I am in a situation where I want to stop / cancel a flink from a code. This is in my integration test, where I submit the task to work with flink and check the result. As the task runs, asynchronously, it does not stop even when the test fails / passes. I want to stop after the test completes.
I tried a few things that are listed below:
- Get the role of director and manager.
- Get work assignments
- For each job in progress, send a cancellation request to the job manager
This, of course, does not work, but I'm not sure if the jobmanager statement is incorrect or something else is missing.
The error I get: [flink-akka.actor.default-dispatcher-5] [akka: // flink / user / jobmanager_1] Message [org.apache.flink.runtime.messages.JobManagerMessages $ RequestRunningJobsStatus $] from the Actor [ akka: // flink / temp / $ a] to the Actor [akka: // flink / user / jobmanager_1] not delivered. [1] Dead letters found.
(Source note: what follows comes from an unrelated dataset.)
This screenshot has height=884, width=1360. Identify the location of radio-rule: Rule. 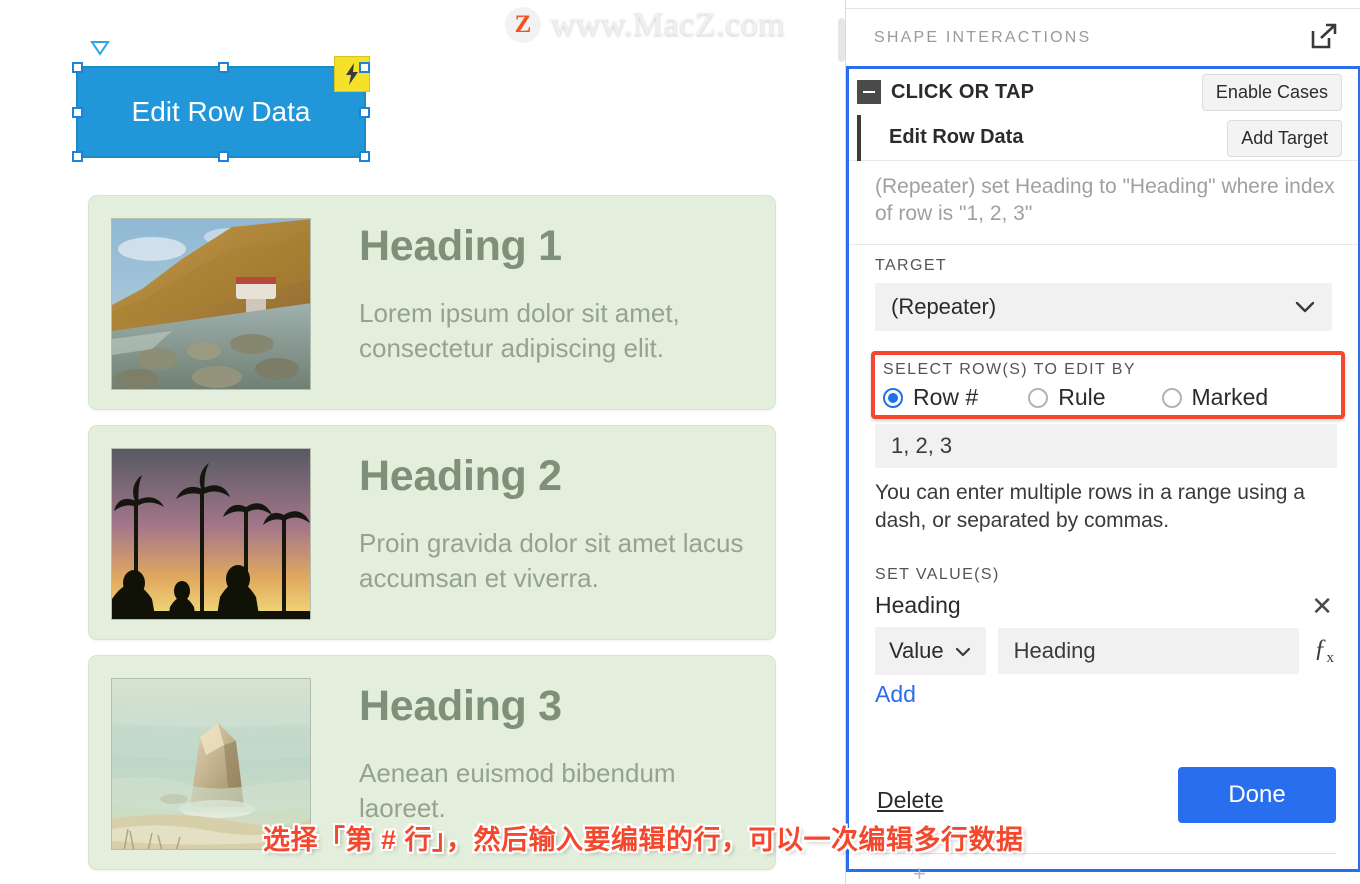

This log can be disabled or configured with the configuration settings "akka.log-dead-letters" and "akka.log-dead-letters-while-shutdown"
which means that the referent operator of the job manager is incorrect or the message sent to him is incorrect.
The code is as follows:
val system = ActorSystem("flink", ConfigFactory.load.getConfig("akka"))
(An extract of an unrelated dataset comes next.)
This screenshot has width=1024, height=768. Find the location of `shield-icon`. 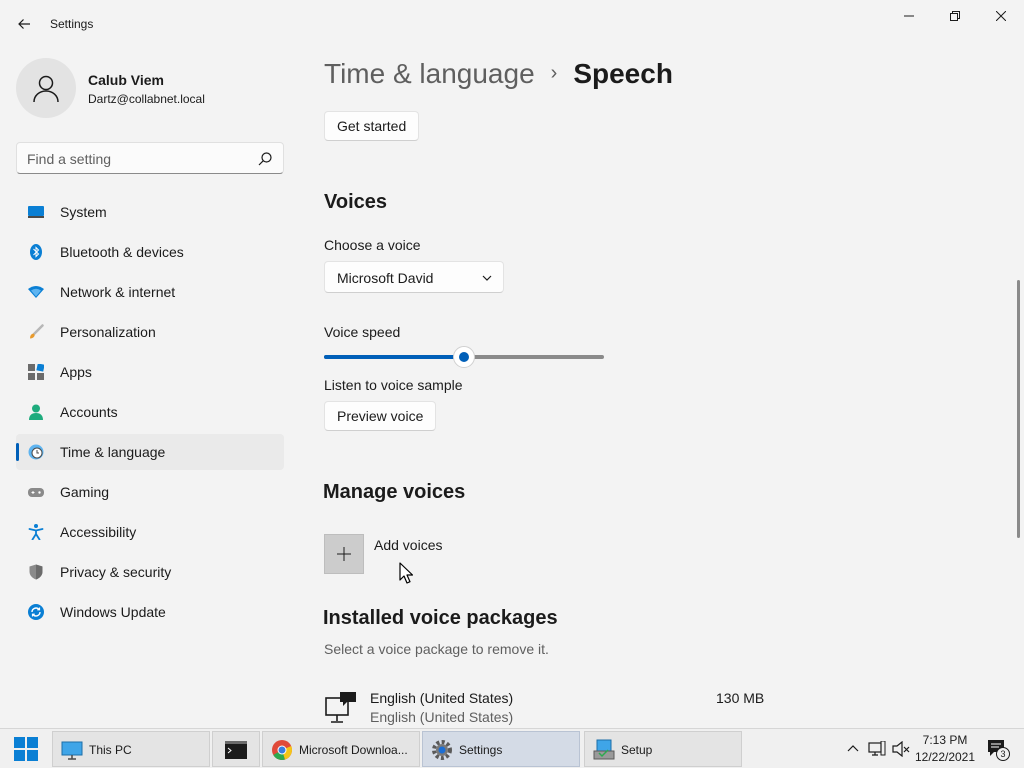

shield-icon is located at coordinates (36, 572).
val jobManager = system.actorSelection("/user/jobmanager_1")
val responseRunningJobs = Patterns.ask(jobManager, JobManagerMessages.getRequestRunningJobsStatus, new FiniteDuration(10000, TimeUnit.MILLISECONDS))
try {
val result = Await.result(responseRunningJobs, new FiniteDuration(5000, TimeUnit.MILLISECONDS))
if(result.isInstanceOf[RunningJobsStatus]){
val runningJobs = result.asInstanceOf[RunningJobsStatus].getStatusMessages()
val itr = runningJobs.iterator()
while(itr.hasNext){
val jobId = itr.next().getJobId
val killResponse = Patterns.ask(jobManager, new CancelJob(jobId), new Timeout(new FiniteDuration(2000, TimeUnit.MILLISECONDS)));
try {
Await.result(killResponse, new FiniteDuration(2000, TimeUnit.MILLISECONDS))
}
catch {
case e : Exception =>"Canceling the job with ID " + jobId + " failed." + e
}
}
}
}
catch{
case e : Exception => "Could not retrieve running jobs from the JobManager." + e
}
}
Can anyone check if this is correct?
EDIT: To completely stop a job, you must stop the TaskManager together with the JobManager in the order of the TaskManager and then the JobManager.